==== Passage source ====
Lars Christensen : Globalement, j'étais très favorable au programme d’assouplissement quantitatif lorsqu'il a été introduit en 2015. Je trouvais par ailleurs que le volume des rachats de titres était le bon. Ceci étant dit, ce programme était selon moi le strict minimum pour sortir la zone euro de la crise et d'une déflation grandissante. Par conséquent, je crois aussi que si ce programme n'avait pas été mis en place, nous aurions assisté à une aggravation de la crise de la zone euro qui se serait davantage enfoncée dans une situation déflationniste.

Mon héros, le prix Nobel américain Milton Friedman, nous a appris que "l'inflation est partout et toujours un phénomène monétaire". Cela signifie que si l'on crée trop de monnaie, cela provoque de l'inflation mais cela signifie aussi que pour lutter contre la déflation, il faut créer plus de monnaie.
====
◆ À faire
Recopiez mot pour mot le passage source entre « Lars Christensen : Globalement, j'étais » et « plus de monnaie. », ces deux segments inclus. Appuyez-vous uniquement sur le passage source.
==== Lignes de données ====
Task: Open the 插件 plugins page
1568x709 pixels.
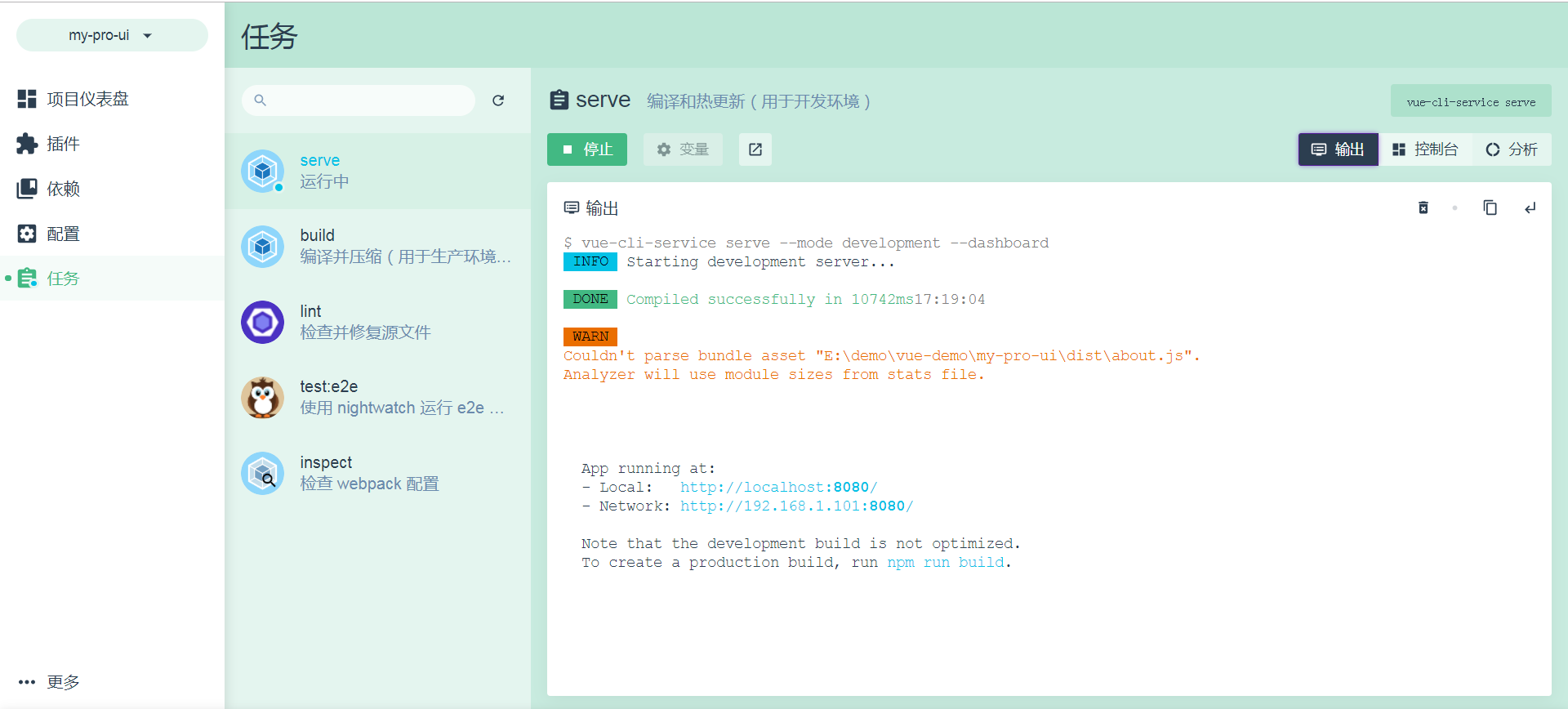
====
◆ Résultat ci-dessous
Lars Christensen : Globalement, j'étais très favorable au programme d’assouplissement quantitatif lorsqu'il a été introduit en 2015. Je trouvais par ailleurs que le volume des rachats de titres était le bon. Ceci étant dit, ce programme était selon moi le strict minimum pour sortir la zone euro de la crise et d'une déflation grandissante. Par conséquent, je crois aussi que si ce programme n'avait pas été mis en place, nous aurions assisté à une aggravation de la crise de la zone euro qui se serait davantage enfoncée dans une situation déflationniste.

Mon héros, le prix Nobel américain Milton Friedman, nous a appris que "l'inflation est partout et toujours un phénomène monétaire". Cela signifie que si l'on crée trop de monnaie, cela provoque de l'inflation mais cela signifie aussi que pour lutter contre la déflation, il faut créer plus de monnaie.